- Document excerpt -
+===+
YY Group Holding Ltd.

60 Paya Lebar Road

#05-43 Paya Lebar Square

Singapore 409051

 

January 8, 2024

 

Division of Corporation Finance

Office of Trade & Services

U.S. Securities and Exchange Commission

Washington, DC 20549

Attn: Mr. Scott Anderegg

 

  Re: YY Group Holding Ltd.
    Registration Statement on Form F-1
    Submitted December 8, 2023
    File No. 333-275486
    CIK No. 0001985337

 

Dear Mr. Scott Anderegg,

 

This letter is in response to your letter on December 21, 2023, in which you provided comments to the Registration Statement on Form F-1/A (the “Registration Statement”) of YY Group Holding Ltd. (the “Company”) filed with the U.S. Securities and Exchange Commission on December 8, 2023. On the date hereof, the Company has submitted an Amendment No. 2 to the Registration Statement (“F-1/A2”). We set forth below in bold the comments in your letter relating to the Registration Statement followed by our responses to the comments.

 

Amendment No. 1 to Form F-1 filed December 8, 2023

  

Exhibit 5.2 , page i

 

1.We note counsel’s revisions to their opinion in response to our prior comment 6. We presume that Ortoli Rosenstadt LLP is relying on the legal opinion of Mourant Ozannes (at exhibit 5.1) that the registrant is validly existing, has the power to create the obligation and has taken the required steps to authorize entering into the obligation under the law of the jurisdiction of organization. If so, counsel’s opinion must be revised to state as much and the opinion of Mourant Ozannes must state that Ortoli Rosenstadt LLP may rely on it. Refer to Section II.B.1.f. of Staff Legal Bulletin No. 19 located at our website, for guidance.
+===+
- Data for the task -
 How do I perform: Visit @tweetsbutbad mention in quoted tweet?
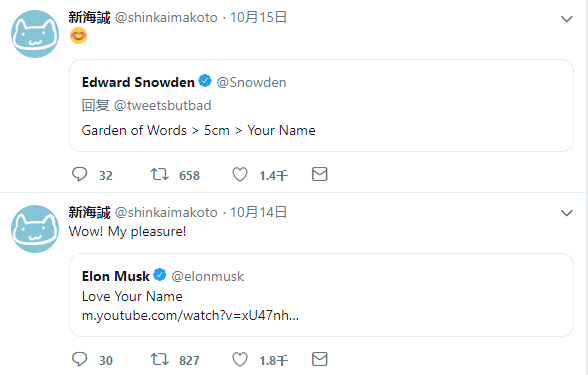(x=162, y=105)
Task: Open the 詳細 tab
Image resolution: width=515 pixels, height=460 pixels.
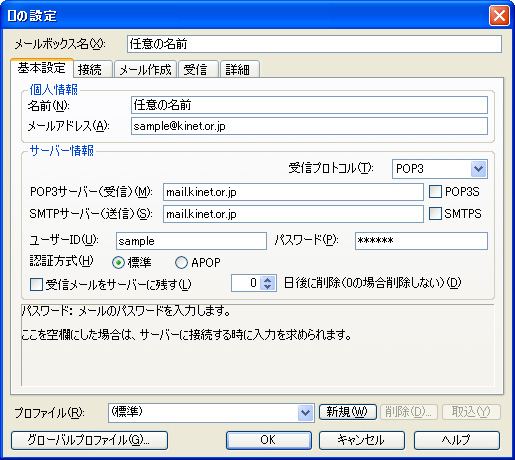Action: coord(239,69)
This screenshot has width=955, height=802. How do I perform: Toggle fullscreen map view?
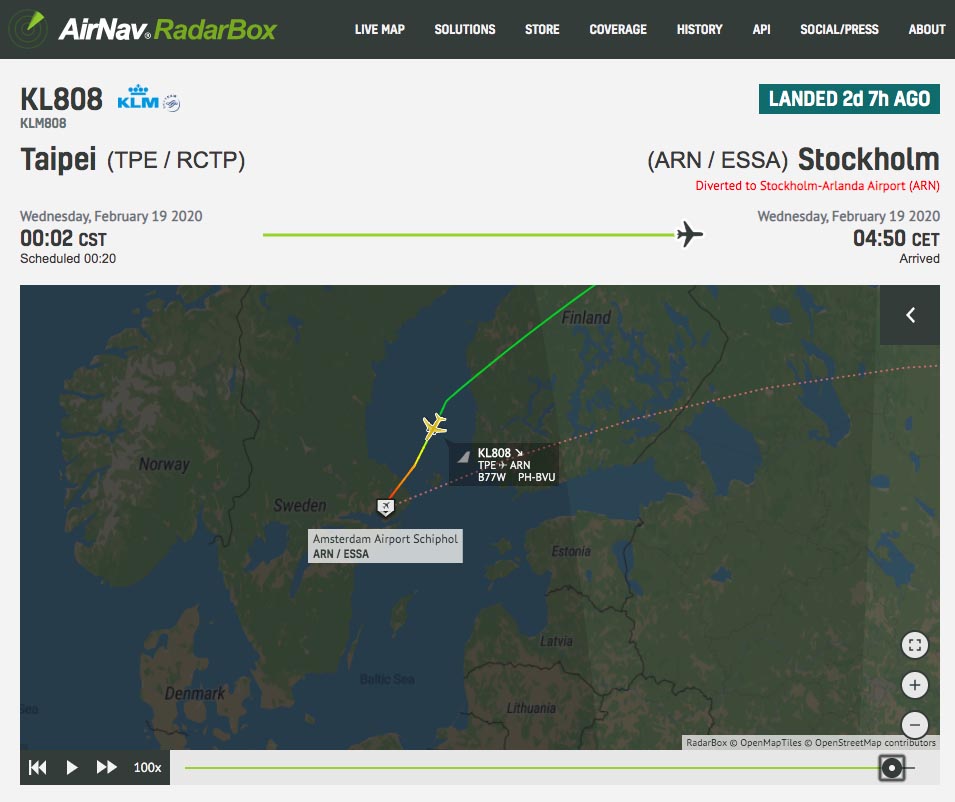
+===+
- Parts of the exercise -
a. Rewrite the SEC response letter from "Re: YY Group" up to and including "to the comments.", changing "Company" to "Registrant".
b. Reproduce every line of the listing word for word, but leave out the pictures.

- The answers -
a.
Re: YY Group Holding Ltd.
    Registration Statement on Form F-1
    Submitted December 8, 2023
    File No. 333-275486
    CIK No. 0001985337

 

Dear Mr. Scott Anderegg,

 

This letter is in response to your letter on December 21, 2023, in which you provided comments to the Registration Statement on Form F-1/A (the “Registration Statement”) of YY Group Holding Ltd. (the “Registrant”) filed with the U.S. Securities and Exchange Commission on December 8, 2023. On the date hereof, the Registrant has submitted an Amendment No. 2 to the Registration Statement (“F-1/A2”). We set forth below in bold the comments in your letter relating to the Registration Statement followed by our responses to the comments.

b.
 How do I perform: Visit @tweetsbutbad mention in quoted tweet?
(x=162, y=105)
Task: Open the 詳細 tab
Image resolution: width=515 pixels, height=460 pixels.
Action: coord(239,69)
This screenshot has width=955, height=802. How do I perform: Toggle fullscreen map view?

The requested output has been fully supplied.